Activity:
Please rewrite every row below, replacing each "screenshot" with "screen capture" and changing nothing else. Omit the pictures from your version.

Records supplied:
══════════
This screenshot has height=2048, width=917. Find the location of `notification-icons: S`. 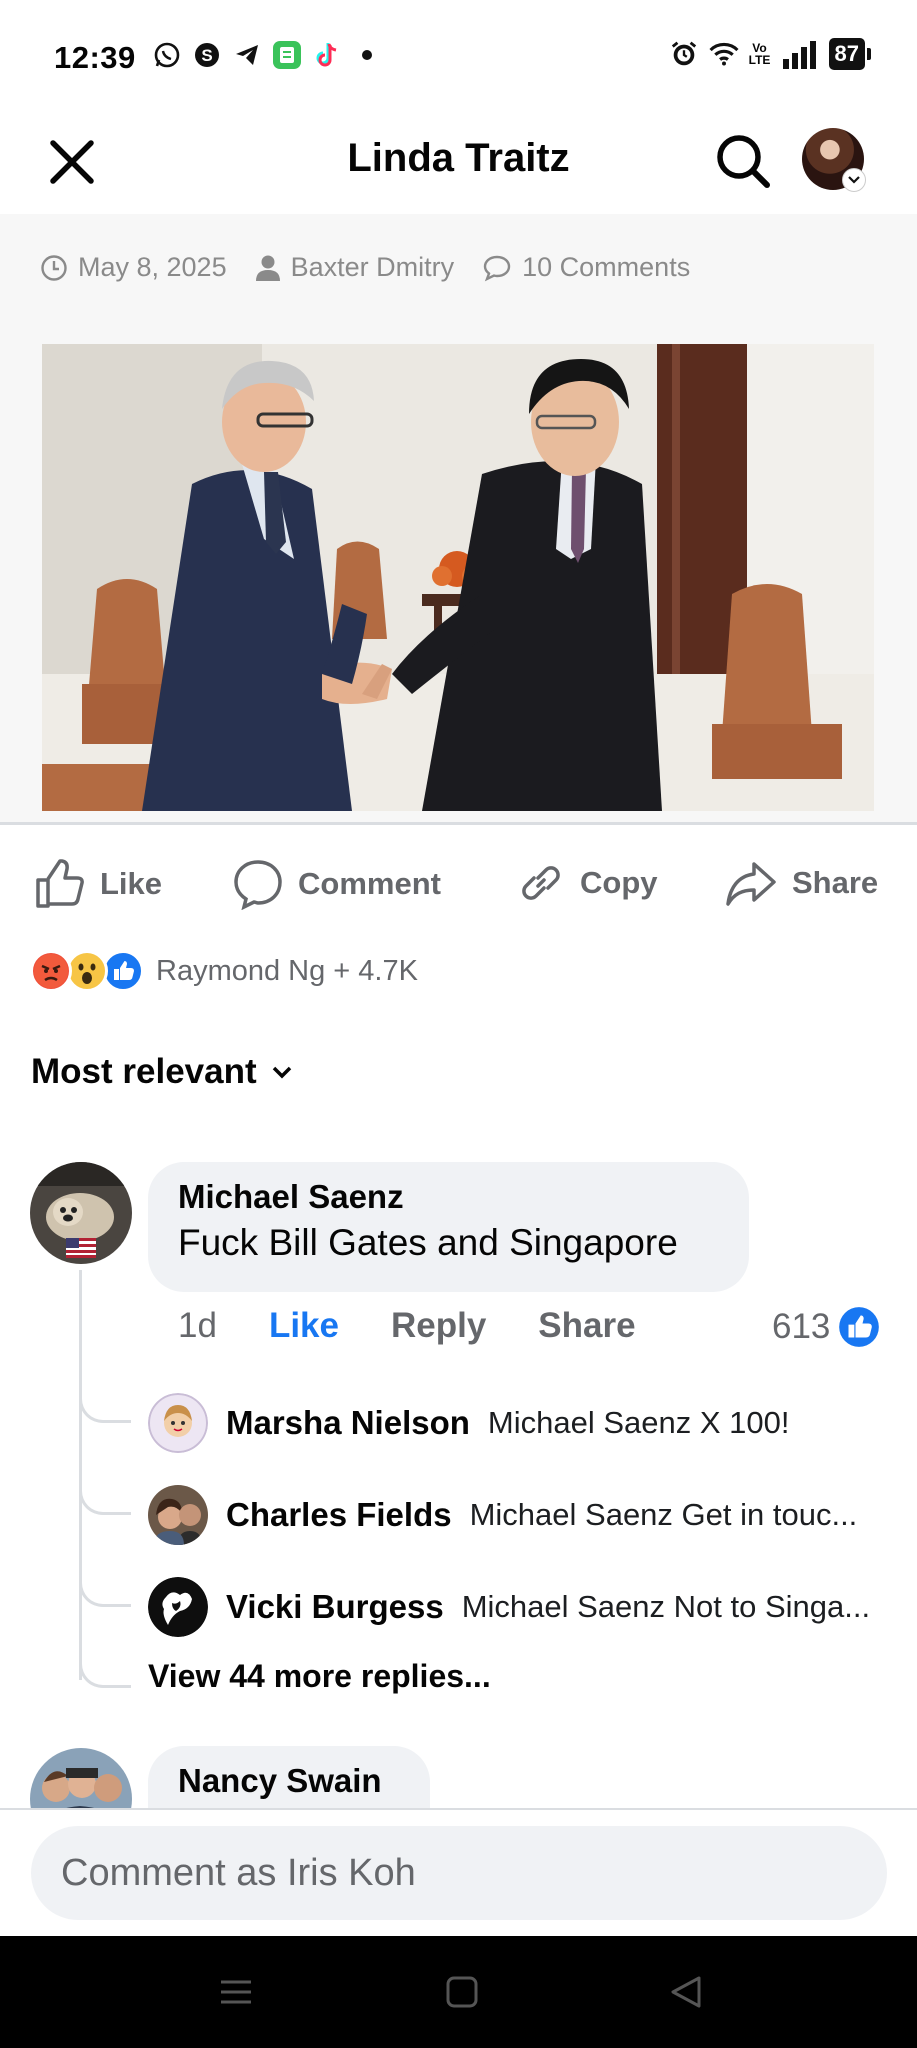

notification-icons: S is located at coordinates (267, 55).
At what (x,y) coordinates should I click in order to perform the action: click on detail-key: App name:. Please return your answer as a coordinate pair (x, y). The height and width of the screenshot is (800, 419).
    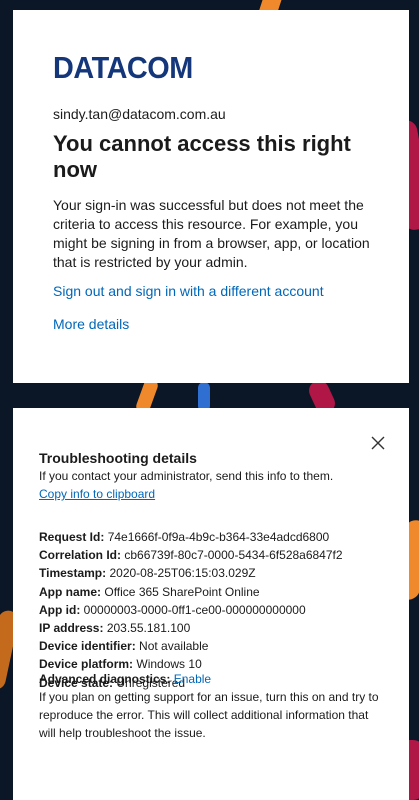
    Looking at the image, I should click on (70, 592).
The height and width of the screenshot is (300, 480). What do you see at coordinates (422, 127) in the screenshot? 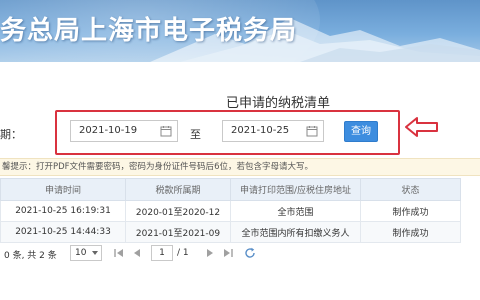
I see `arrow-left-icon` at bounding box center [422, 127].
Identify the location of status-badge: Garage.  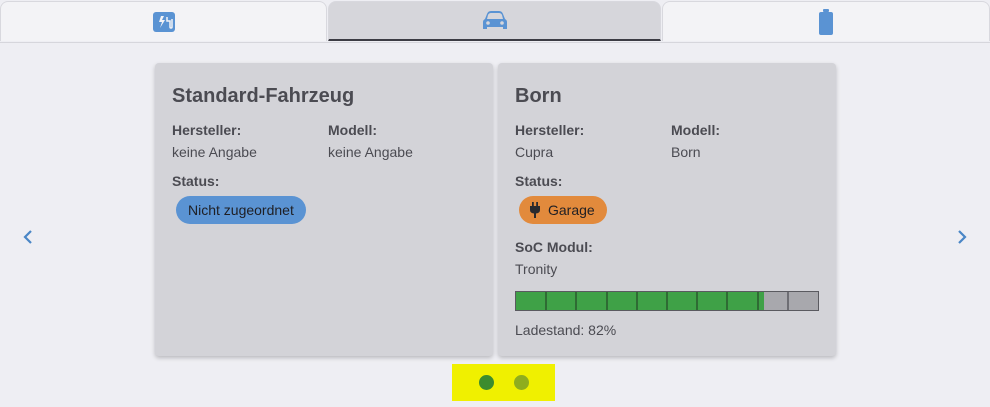
(563, 210).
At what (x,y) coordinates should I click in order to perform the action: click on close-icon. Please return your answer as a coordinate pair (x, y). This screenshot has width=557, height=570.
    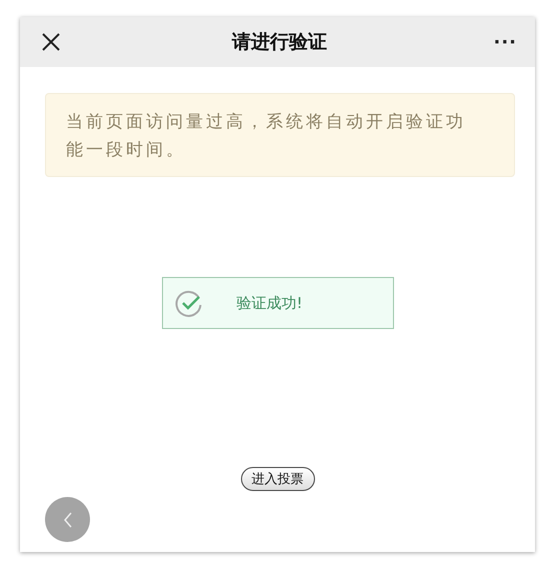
══════════
Task solution:
This screen capture has height=2048, width=917. Find the location of `notification-icons: S`. 

notification-icons: S is located at coordinates (267, 55).
At what (x,y) coordinates should I click in order to perform the action: click on detail-key: App name:. Please return your answer as a coordinate pair (x, y). The height and width of the screen capture is (800, 419).
    Looking at the image, I should click on (70, 592).
The height and width of the screen capture is (300, 480). What do you see at coordinates (422, 127) in the screen capture? 
I see `arrow-left-icon` at bounding box center [422, 127].
Identify the location of status-badge: Garage.  
(563, 210).
At what (x,y) coordinates should I click in order to perform the action: click on close-icon. Please return your answer as a coordinate pair (x, y). This screen capture has width=557, height=570.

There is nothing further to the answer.